SOURCE DATA:
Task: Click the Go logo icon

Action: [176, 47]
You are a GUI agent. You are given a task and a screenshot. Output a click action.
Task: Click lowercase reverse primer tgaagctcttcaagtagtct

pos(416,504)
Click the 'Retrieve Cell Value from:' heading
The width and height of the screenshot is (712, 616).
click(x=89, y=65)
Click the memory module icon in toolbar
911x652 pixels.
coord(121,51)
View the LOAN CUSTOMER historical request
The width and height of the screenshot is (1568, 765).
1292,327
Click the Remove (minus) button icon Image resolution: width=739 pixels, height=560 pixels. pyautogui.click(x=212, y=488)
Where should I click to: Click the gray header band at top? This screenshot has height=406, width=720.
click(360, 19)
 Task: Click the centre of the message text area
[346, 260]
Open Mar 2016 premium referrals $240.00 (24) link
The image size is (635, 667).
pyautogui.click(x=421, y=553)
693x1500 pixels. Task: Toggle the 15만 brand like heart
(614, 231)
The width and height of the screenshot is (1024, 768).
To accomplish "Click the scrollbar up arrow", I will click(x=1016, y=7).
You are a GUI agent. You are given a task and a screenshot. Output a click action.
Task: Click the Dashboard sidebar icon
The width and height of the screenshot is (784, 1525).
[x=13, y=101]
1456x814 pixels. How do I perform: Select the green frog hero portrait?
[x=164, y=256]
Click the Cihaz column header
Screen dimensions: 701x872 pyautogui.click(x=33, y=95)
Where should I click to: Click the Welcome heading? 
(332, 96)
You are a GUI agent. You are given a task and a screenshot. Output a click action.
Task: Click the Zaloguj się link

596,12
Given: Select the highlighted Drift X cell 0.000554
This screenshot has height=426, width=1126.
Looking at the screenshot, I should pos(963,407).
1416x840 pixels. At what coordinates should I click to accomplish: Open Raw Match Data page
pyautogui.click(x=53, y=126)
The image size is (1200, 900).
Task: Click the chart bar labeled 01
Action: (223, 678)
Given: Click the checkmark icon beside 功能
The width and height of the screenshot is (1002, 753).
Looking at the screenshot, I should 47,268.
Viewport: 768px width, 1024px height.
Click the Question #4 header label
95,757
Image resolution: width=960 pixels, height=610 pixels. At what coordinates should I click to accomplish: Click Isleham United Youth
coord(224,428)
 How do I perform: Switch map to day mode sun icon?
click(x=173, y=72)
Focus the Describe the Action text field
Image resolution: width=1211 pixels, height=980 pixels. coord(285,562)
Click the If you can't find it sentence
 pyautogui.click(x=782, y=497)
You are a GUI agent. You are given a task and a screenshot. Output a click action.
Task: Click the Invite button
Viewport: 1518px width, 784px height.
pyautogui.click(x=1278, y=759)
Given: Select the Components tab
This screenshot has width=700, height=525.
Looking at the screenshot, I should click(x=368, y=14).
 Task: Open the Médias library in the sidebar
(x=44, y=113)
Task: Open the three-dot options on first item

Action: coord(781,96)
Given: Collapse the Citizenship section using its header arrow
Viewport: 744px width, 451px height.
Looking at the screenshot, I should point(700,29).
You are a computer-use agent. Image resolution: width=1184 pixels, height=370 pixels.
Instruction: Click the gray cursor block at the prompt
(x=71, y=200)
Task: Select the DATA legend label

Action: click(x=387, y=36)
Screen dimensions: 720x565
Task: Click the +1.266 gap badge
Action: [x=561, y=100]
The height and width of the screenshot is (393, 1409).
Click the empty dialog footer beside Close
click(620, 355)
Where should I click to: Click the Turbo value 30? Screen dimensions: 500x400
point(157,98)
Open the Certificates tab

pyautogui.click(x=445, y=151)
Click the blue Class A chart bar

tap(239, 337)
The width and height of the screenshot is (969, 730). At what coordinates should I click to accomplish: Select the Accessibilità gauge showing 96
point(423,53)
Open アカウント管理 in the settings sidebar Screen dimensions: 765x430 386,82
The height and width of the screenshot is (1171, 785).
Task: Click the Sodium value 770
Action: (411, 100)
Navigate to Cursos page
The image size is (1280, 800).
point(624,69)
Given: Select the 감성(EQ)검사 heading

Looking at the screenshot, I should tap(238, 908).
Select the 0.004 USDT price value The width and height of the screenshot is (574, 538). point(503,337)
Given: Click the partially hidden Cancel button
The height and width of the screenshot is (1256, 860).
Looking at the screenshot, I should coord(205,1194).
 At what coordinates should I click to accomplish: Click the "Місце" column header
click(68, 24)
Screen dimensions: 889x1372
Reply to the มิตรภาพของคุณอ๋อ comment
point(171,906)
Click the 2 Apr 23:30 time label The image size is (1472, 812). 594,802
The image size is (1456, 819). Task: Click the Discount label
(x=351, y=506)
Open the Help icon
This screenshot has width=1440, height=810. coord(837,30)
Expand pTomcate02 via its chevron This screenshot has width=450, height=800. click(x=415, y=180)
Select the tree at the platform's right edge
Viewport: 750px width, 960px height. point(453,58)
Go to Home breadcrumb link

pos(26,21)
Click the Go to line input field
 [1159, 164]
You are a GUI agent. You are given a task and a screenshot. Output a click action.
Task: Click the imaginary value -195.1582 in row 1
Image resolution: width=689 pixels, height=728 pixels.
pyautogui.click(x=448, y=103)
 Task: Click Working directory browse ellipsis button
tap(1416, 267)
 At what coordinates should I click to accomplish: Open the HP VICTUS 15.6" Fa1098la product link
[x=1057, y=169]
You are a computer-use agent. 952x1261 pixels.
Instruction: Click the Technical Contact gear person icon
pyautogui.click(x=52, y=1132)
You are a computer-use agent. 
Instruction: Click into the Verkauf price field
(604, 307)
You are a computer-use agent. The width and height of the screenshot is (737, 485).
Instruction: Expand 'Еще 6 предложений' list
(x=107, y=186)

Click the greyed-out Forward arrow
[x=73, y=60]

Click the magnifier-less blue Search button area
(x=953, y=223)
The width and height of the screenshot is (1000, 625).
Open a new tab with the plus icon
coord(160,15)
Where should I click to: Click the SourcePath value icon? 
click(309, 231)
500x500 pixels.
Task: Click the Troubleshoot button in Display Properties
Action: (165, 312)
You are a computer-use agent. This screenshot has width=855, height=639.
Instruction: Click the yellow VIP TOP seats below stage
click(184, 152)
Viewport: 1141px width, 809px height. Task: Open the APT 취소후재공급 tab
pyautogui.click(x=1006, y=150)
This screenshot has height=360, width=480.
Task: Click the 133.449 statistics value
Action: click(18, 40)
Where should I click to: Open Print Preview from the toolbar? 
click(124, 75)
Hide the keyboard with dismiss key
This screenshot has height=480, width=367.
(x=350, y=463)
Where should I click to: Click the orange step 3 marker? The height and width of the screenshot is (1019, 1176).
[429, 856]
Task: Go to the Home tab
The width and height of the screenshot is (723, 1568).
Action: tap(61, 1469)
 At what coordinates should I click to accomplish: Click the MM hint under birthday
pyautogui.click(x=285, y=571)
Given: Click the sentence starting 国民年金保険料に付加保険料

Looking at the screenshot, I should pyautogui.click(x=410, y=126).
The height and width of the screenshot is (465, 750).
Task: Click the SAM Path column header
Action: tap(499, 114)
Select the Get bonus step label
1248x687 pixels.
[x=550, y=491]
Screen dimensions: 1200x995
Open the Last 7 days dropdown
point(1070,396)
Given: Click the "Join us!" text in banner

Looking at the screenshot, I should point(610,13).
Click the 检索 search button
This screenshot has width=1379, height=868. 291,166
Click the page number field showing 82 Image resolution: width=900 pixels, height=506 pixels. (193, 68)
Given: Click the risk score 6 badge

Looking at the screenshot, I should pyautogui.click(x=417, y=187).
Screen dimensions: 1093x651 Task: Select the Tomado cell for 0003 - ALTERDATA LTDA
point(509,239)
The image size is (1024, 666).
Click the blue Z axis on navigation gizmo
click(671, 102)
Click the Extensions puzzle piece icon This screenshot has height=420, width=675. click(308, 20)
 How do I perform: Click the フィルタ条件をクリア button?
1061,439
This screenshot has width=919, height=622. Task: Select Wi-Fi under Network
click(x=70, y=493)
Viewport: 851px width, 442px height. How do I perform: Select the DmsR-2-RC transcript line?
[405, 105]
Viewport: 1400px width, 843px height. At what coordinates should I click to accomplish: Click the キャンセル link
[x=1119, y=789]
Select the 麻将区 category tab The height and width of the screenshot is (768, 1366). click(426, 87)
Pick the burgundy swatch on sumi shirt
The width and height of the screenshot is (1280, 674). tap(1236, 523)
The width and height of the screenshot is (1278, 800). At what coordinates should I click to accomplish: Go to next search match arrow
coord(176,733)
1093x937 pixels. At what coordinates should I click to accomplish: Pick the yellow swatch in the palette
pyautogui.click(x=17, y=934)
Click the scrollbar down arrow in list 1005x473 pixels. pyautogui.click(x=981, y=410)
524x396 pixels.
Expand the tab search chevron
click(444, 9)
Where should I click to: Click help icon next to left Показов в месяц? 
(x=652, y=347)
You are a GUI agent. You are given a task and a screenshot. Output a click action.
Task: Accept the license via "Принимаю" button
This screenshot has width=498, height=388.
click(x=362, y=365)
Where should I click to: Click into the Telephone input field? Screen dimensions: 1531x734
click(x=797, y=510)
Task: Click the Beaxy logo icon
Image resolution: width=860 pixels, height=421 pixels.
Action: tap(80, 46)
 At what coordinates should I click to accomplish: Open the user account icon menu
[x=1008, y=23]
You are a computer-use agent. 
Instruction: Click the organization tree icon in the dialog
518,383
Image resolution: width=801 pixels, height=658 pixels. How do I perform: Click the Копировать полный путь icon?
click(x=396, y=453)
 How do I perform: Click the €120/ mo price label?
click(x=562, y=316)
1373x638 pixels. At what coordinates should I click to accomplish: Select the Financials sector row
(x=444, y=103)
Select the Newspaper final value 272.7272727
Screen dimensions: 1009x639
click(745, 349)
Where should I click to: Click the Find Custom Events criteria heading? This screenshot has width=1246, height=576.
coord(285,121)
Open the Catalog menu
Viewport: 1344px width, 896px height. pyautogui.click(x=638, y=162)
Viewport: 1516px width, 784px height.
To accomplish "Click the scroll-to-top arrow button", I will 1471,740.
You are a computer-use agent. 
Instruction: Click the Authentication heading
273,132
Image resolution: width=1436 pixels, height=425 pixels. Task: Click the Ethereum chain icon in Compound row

YOUR INSTRUCTIONS:
The expected result is every line from the material above that includes "will".

WRITTEN SOLUTION:
To accomplish "Click the scrollbar up arrow", I will click(x=1016, y=7).
To accomplish "Click the scroll-to-top arrow button", I will 1471,740.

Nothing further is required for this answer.